Christmas Plant Legends

By Patti Elwell

While decorating my Christmas tree this year, I came across a 20+ year old article from and old Flower & Garden magazine that talked about Christmas plant legends.  As you decorate your home in the weeks ahead, it is interesting to know that many of the plants used today are steeped in ancient history and lore. Enjoy these excerpts:

Evergreen boughs have been used as throughout history since they were considered “plants that did not die” and were brought in to homes to encourage fortune and good health.  “Queen Victoria’s husband, Prince Albert, is generally given credit for bringing the modern day version of the Christmas tree to England and North America.  He brought to the palace the German custom of bringing a cut evergreen tree indoors and trimming it with candles and decorations,” and the tradition became much publicized.

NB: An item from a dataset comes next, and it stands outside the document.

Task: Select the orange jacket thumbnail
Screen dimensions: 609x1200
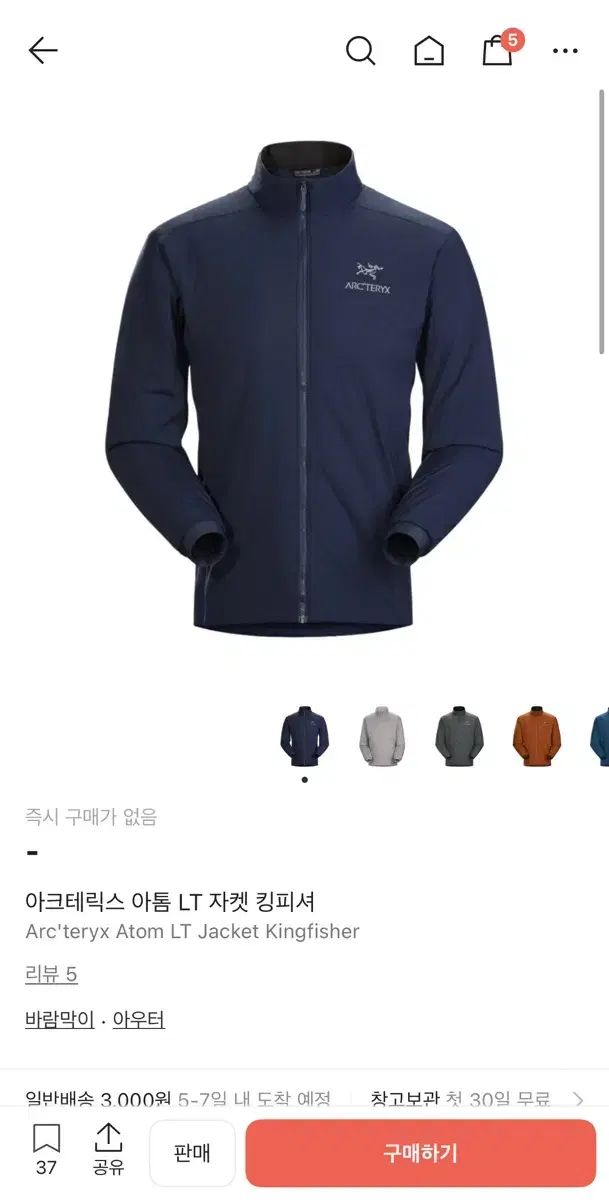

Holly is known as “Christ-Thorn” in Scandinavia, and was a sacred tree long before Christian times.  The Romans used it  in their Saturnalia festival, the forerunner of Christmas as we know it today.  Holly has long been used in church decorations, but must never be brought in before Christmas Eve.  Twelfth Night was the day for taking it down, and the rule was that every last sprig should be burned, except for one small piece which could be hung in the cowshed to protect the animals from harm  Holly was believed to be a useful deterrent against witches and other evil influences.  Country people used to say it was a good tree to have in the garden, especially if self-sown, but that it should never be cut or trimmed.  It was said to be a symbol of domestic peace and also of eternal life.

Rosemary, a common seasoning today, was once a Christmas plant, associated with remembrance, friendship, and fidelity.  “During the Middle Ages, housewives spread it on the floor at Christmas. As people walked on it, a pleasant aroma arose.  It was also used in medieval England to garnish the boar’s head at the Christmas feast.  One related tale refers to the Virgin Mary’s flight into Egypt.  Mary is said to have thrown her cloak over the bush, which caused the rosemary flowers, formerly white, to take on the same delicate shade of blue as the cloke.  Another old Legend says that the rosemary blooms at midnight on Christmas Eve.

When you hang your Christmas wreath, you will be decorating your home as other homes and churches have all over the world for centuries.  “The wreath’s shape, a circle, is the symbol of eternity, while evergreen boughs are one of the oldest symbols of eternal life.  Decorated with fruits, seeds and flowers, the Wreath becomes a symbol of the cycle of the seasons.”

Another legend goes that as Mary, Joseph, and baby Jesus fled to Egypt many plants hid them. One evening the family stopped near a large old pine tree. The tree invited them to spend the night inside the hollow in its trunk. After the family was inside, the tree folded its branches down around the family, hiding them when Herod’s soldiers passed. In the morning the Christ Child blessed the pine tree with an imprint of his tiny hand. If you cut a pinecone in half lengthwise, you will see the hand in the cone.